Jen shook Frannie’s extended hand. “Nice to see you again. Do you know what’s going on with Andi? She and Eric are staying here, and she asked me to drive him to school today for her. She sent him out to meet me, but I haven’t seen her.”

“She left Jack last night.”

“Why?” Jen asked, her face slack with shock.

“His wife has recovered.”

Jen gasped. “That’s amazing. But God, Andi…”

“Could I see her?”

“She’s in the manager’s apartment. I tried to get her to talk to me about an hour ago, but she didn’t answer. Maybe you’ll have more luck.” Jen pointed the way.

“Thanks, Jen.”

Frannie made her way across the lobby and up the stairs to the manager’s apartment at the far end of the east wing. She knocked on the door. “Andi, it’s Frannie. Open the door, honey.” She knocked some more, and when the door finally opened, Frannie was shocked by Andi’s shattered expression.

“What are you doing here?” Andi tied her silk robe tighter across her rounded middle.

“I wanted to check on you. May I come in?”

Andi stepped aside to let her in.

“Are you all right?”

“I will be.”

“Jack’s worried about you.”

“He needs to focus on his family right now.”

“You’re his family, too, Andi.

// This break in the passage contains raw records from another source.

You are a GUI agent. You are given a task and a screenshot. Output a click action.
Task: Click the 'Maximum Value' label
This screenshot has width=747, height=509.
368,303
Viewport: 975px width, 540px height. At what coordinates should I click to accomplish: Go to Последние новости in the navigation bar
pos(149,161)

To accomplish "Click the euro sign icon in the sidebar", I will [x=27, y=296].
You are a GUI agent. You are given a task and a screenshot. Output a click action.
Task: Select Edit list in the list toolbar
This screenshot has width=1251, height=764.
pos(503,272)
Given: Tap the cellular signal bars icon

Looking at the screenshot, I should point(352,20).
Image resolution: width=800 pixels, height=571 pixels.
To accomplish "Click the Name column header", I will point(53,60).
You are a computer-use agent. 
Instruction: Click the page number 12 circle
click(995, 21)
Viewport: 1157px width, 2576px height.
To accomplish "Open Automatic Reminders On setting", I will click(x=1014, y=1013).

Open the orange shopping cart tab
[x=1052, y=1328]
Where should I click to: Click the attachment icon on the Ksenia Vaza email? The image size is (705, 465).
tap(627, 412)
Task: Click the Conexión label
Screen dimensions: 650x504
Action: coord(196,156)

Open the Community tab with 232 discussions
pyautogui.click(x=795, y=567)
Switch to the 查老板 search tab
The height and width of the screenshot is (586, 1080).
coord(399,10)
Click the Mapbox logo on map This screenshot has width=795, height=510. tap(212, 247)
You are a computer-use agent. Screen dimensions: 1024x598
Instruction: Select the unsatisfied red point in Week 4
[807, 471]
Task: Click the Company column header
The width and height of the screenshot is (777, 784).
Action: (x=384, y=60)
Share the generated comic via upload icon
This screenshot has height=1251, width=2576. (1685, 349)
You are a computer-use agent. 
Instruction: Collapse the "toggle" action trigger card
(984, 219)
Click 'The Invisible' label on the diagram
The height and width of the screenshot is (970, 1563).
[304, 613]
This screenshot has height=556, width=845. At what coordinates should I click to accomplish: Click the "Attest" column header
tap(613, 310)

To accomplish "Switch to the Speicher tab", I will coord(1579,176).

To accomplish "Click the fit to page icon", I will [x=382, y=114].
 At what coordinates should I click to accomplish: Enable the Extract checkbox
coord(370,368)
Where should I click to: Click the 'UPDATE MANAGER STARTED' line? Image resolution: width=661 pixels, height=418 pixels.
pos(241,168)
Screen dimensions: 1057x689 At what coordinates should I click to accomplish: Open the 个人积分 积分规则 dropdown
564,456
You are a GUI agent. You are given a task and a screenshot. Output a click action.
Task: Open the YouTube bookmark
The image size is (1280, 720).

You and Eric and the babies.”

“His wife needs him.” Her voice, like her eyes, was dull and lifeless. “That’s where he should be.”

“What’ll you do?”

“I’ll stay here and work and take care of Eric while I wait for the babies.”

“Can I do anything for you? Anything at all?”

“You’ve been such a good friend to me, Frannie. There’s one thing I need.”

“Anything.”

“I can’t see you. I can’t see any of you. I have to make a clean break if I’m going to get through this. Please tell the girls, too. I love them, but I can’t see them. Try to make them understand. They need to be thinking of their mother, and they don’t need to be worried about me.”

“What about the babies? And Eric?”

“I’d never keep the babies from their father, and Eric is counting on seeing Jack. But I won’t. Please tell him that. I won’t see him, and I won’t take his calls. Not now. I’ll contact him after the babies are born.”

“You can’t just cut him off this way.”

“I have no right to him. I probably never did. His wife won’t understand that he has another family waiting in the wings, so I’ll make it easy for him—and for her.”

Frannie couldn’t believe how Andi had summed up Clare’s exact sentiments.

“Please ask him, ask everyone, to respect my feelings.”

“If you’re sure that’s what you want.”

“I am.”

Nothing in Andi’s firm tone betrayed the terrible pain she must’ve felt as she said the words, but Frannie saw it in her eyes. “I’m sorry. I know this must be awful for you.”

“I’m not sorry those beautiful girls have their mother back or that Clare has her life back. And I’ll never be sorry for the time I spent loving your brother and living with him. It was the highlight of my life.” Her voice finally broke.

Frannie took a step toward her, wanting to offer comfort, but Andi held up a hand to stop her.

“Don’t. Please. I appreciate you coming, Frannie, but you have to go now.”

Frannie opened the door. “We love you and Eric very much. I’m just a phone call away if you ever need me.”

With tears in her eyes, Andi nodded but said nothing more as Frannie let the door close softly behind her.